Explore the enigmatic world of Darwin Island, a remote outpost in the Galapagos archipelago where time seems to stand still. Here, amidst the ancient remnants of a crumbling volcano, a mysterious phenomenon unfolds—the annual migration of giant whale sharks.

These majestic creatures, the largest fish to ever roam the seas, converge near a natural arch to the south of the island, drawing the attention of scientists from the Galapagos National Park. Tasked with tracking these behemoths, the researchers embark on a mission to place tracking devices on the thick skins of the pregnant female whale sharks, shedding light on their elusive movements and migratory patterns.

Led by naturalist and photographer Jonathan Green, who has dedicated over two decades to studying the Galapagos, the team navigates the waters with a sense of awe and wonder. Despite their imposing size and presence, whale sharks remain shrouded in mystery, with scientists knowing more about smaller creatures like mice and ants.
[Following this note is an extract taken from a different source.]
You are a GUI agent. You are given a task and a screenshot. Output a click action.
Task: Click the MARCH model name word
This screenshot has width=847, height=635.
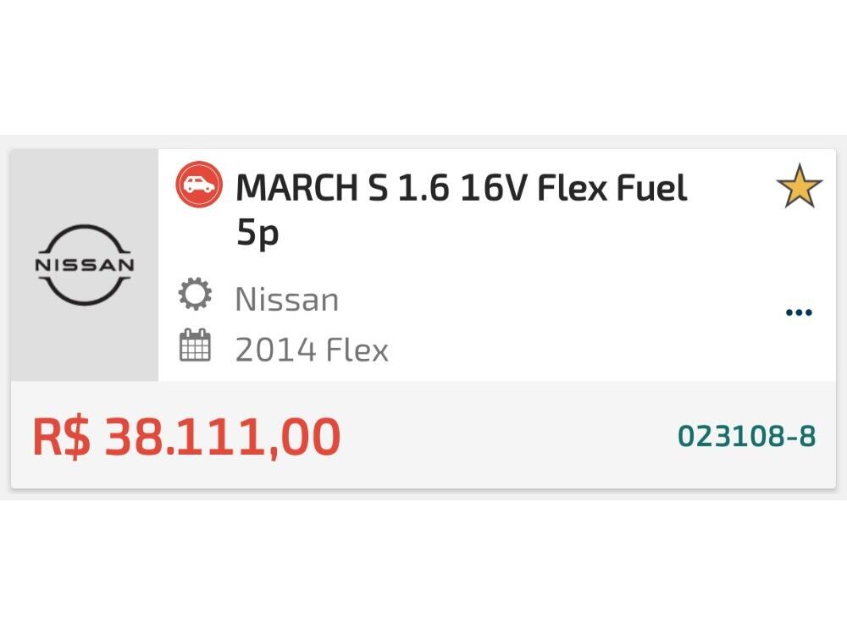coord(296,188)
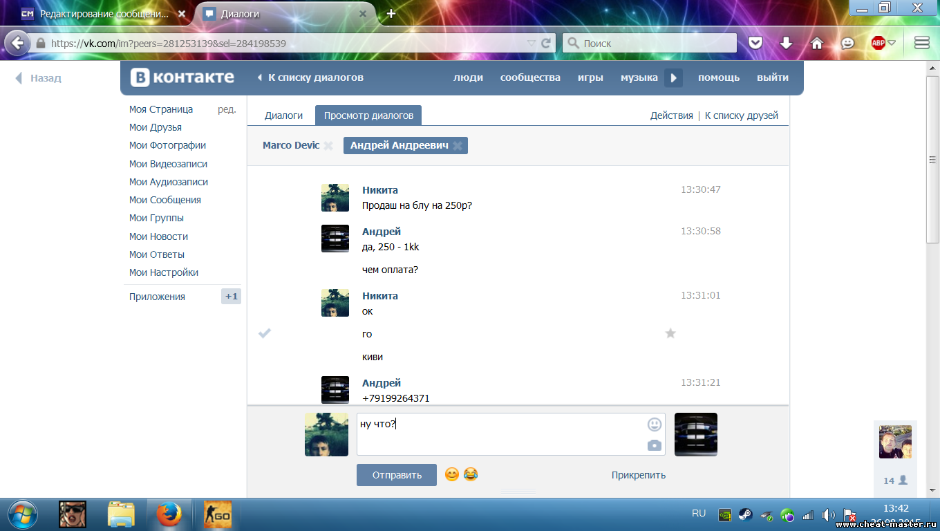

Belonging to a class of cartilaginous fish, whale sharks can grow up to 18 meters in length and weigh an astonishing 30 tons. With a lifespan of around 70 years, they traverse the oceans, feeding on plankton and small fish. Yet, crucial aspects of their lives, such as mating and birthing locations, remain elusive, posing a challenge for conservation efforts.

In a groundbreaking collaboration between science and filmmaking, “Galapagos: Realm of Giant Sharks” utilizes cutting-edge high-resolution photography to offer unprecedented access to the hidden world of these ocean giants. Join us on a captivating journey into the depths of the Galapagos, where mysteries abound and discoveries await.